I waved it away. “Nanye will kill you.” I choked on the smell. “Eventually, it kills everyone who uses it.”
She took another drag and shrugged. “So does life.”
Taking short breaths to minimize the nanya I inhaled, I sat on the sill as close to her as I could stand. My mind felt distant, as though I were outside of myself watching the situation happen. Such were the effects of the drug. It took you a thousand miles from your pain, but in doing so, it took you a thousand miles from everything else, as well.

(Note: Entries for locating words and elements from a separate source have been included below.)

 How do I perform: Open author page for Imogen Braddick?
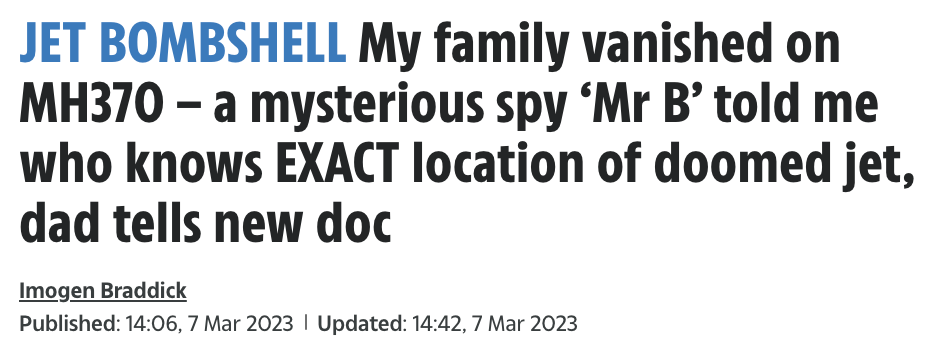(103, 291)
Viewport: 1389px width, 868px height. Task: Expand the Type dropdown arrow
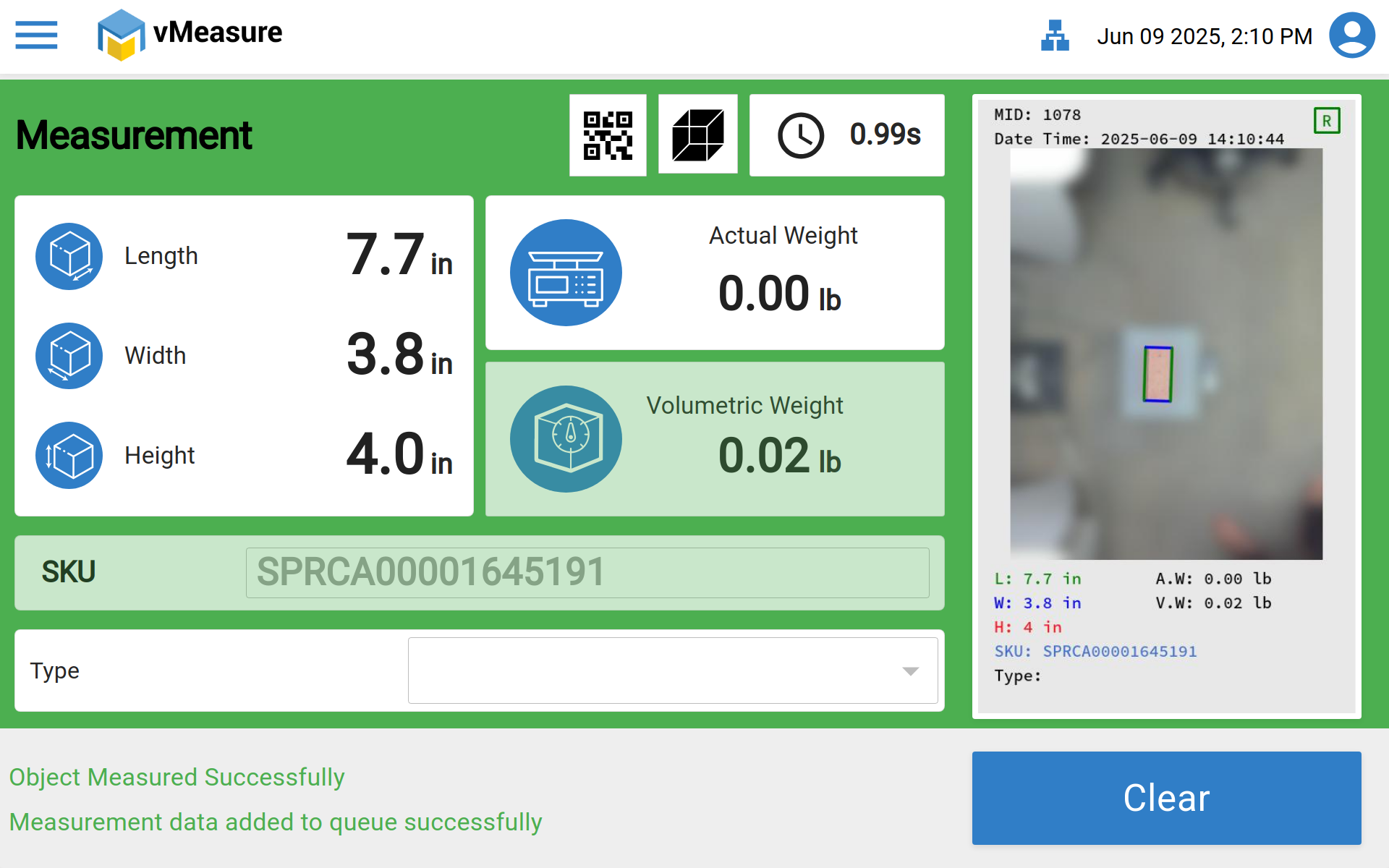click(910, 671)
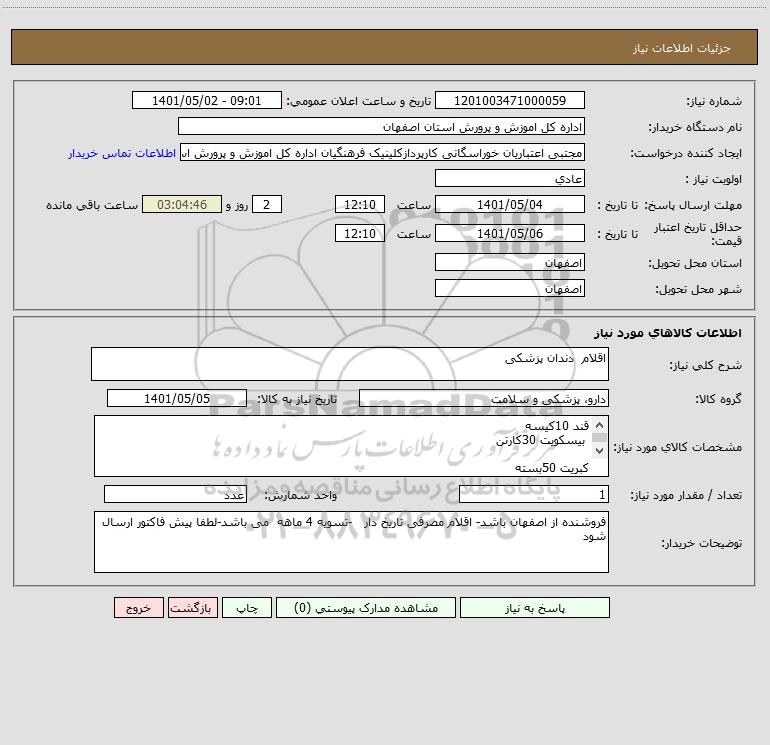The image size is (770, 745).
Task: Select the اولویت نیاز field showing عادی
Action: (x=510, y=178)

As I sat there hating and fearing the nanye, my eyes were still drawn irresistibly to Lemanja. Even as she inhaled poison she was beautiful. “Do you work in this taverna?”
“Vanderlei lets me stay. He’s the one with the broken eye.”
“Are you his woman?”
She laughed. “He thinks so. For him, woman is just another word for prisoner.”
“Are you his prisoner?”
“No. Not his.” She blew a stream of smoke into the air outside where it dissipated into shapes of tortured ghosts before disappearing altogether.
“What are you doing so far from home?”